* WORK TO COMPLETE: Lines from the material below that hold the string "will" are what is needed; copy each of them.

DATASET EXCERPTS Start Marker

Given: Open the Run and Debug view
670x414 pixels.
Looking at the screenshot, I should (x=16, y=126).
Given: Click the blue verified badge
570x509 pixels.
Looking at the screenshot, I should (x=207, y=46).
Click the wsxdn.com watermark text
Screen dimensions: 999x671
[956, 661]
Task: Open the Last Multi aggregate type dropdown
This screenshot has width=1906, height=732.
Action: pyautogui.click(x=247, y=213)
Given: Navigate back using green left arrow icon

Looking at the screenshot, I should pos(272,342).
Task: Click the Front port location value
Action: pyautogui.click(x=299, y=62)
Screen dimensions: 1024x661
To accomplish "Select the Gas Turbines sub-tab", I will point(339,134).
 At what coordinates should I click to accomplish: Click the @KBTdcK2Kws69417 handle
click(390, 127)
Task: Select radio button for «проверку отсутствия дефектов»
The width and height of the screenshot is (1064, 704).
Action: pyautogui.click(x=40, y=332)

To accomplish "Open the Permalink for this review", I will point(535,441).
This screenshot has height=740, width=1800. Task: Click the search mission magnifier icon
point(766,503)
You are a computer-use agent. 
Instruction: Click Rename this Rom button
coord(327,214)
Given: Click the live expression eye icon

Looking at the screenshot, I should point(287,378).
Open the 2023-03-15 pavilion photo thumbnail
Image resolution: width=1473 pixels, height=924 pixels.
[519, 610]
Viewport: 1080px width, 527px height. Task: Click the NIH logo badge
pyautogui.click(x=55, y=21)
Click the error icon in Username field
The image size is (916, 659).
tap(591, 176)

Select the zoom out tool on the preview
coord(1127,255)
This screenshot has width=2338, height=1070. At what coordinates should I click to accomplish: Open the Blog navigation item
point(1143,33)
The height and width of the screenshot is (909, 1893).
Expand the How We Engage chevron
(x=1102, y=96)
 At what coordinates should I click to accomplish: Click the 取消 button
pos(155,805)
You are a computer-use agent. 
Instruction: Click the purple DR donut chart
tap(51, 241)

DATASET EXCERPTS End Marker

* ANSWER AREA:
To accomplish "Select the Gas Turbines sub-tab", I will point(339,134).
To accomplish "Open the Permalink for this review", I will point(535,441).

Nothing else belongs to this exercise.